In a recent decision of the Civil and Administrative Tribunal, the majority has ruled that the NSW Police Commissioner did not discriminate against or victimise an officer with carer’s responsibilities by refusing to accommodate her requests for part-time hours when she was offered a promotion.  The refusal to accommodate the specific part-time arrangement meant that the employee could not accept the promotion.

What happened?

The applicant was a Leading Officer with the NSW Police Force and a mother of three young children. Since returning from maternity leave in 2011, she had worked part-time, as well as coordinated her roster with that of her husband’s, another police officer, to ensure that someone was always available to care for their young children.

In 2013, the officer applied for promotion to the rank of Sergeant. The position was advertised on a full-time basis in accordance with NSW Police Force’s policies. On two occasions, different Local Area Commands (LAC) offered a promotion to the officer.

On the first occasion, the officer accepted a Team Leader position with the LAC. She then unsuccessfully negotiated with the LAC superintendent for a suitable part-time arrangement to cater for her carer’s responsibilities. The Superintendent stressed that the position was advertised as full-time and he was only operationally able to accommodate the request for part-time hours if the officer worked increased hours from the current arrangement that was in place (which was still less than full-time hours). The officer relinquished the position, claiming that she had “been forced to withdraw”, and lodged a complaint with the Anti-Discrimination Board (ADB) for unlawful discrimination on the grounds of her responsibilities as a carer.

On the second occasion, the officer was the highest ranking candidate for a promotion to General Duties Supervisor with a different LAC. She was unable to negotiate a suitable part-time arrangement with the second LAC Superintendent, who reiterated that the promotion was advertised as a full-time position and that it would require the officer to work significantly more shifts than her current arrangement (again, the proposed arrangement was less than full-time hours) to ensure that the LAC was appropriately resourced. Evidence later showed that the Superintendent had knowledge of the officer’s unsuccessful negotiations with the first LAC Superintendent and her complaint to the ADB, that he was instructed by a Chief Inspector to not employ her, and that he made explicit comments such as “hopefully we’ll be able to go to the next person on the list” and that she was “a real pain in my arse” for “whinging” about not getting the promotion.

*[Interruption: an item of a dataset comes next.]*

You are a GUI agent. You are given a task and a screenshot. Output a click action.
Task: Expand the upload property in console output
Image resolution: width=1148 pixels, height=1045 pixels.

The officer relinquished the position and lodged two further complaints with the ADB, alleging that she was subjected to direct and/or indirect discrimination on the grounds of her responsibilities as a carer, and that she was victimised. The officer claimed that the Superintendent set up a sham process to make it look like he was complying with the Police Force’s part-time policy, and provided a non-genuine offer when he knew that the officer could only work twelve shifts in a six-week roster.

The Tribunal’s decision

The majority of the Tribunal dismissed the claim that the officer was either directly or indirectly discriminated against on the grounds of her responsibilities as a carer under the Anti-Discrimination Act 1977 (NSW) (Anti-Discrimination Act). The Tribunal held that an employer can legally deny or limit an employee’s access to promotional opportunities if those opportunities require the employee to work more hours than he or she is able.  In this case, the employer was not requiring the officer to work full-time, it was simply that the part-time arrangements that the employer could accommodate were not acceptable to the officer.  

The majority of the tribunal also rejected the officer’s victimisation claim, as there was little evidence to support that the Superintendent imposed the increased amount of shifts as a condition because he knew that the officer had previously made a complaint and would be forced to reject the job. Rather, the Tribunal found that he was motivated by the belief that a full-time officer was needed to meet the needs of the second LAC.

Lessons for employers

The Tribunal’s findings show that in certain circumstances, it is not unlawful under the Anti-Discrimination Act to limit or deny an employee access to promotional opportunities, if the provided opportunity requires the employee to work more than he or she is able to.

However, the Tribunal’s decision shows that discrimination and victimisation are areas employers need to approach with caution and ensure that they can point to sound business justifications for making decisions relating to the promotion of employees, particularly where factors such as carer’s responsibilities are involved.

Employers should ensure they genuinely consider any flexible arrangements to avoid the risk of potential discrimination or victimisation claims.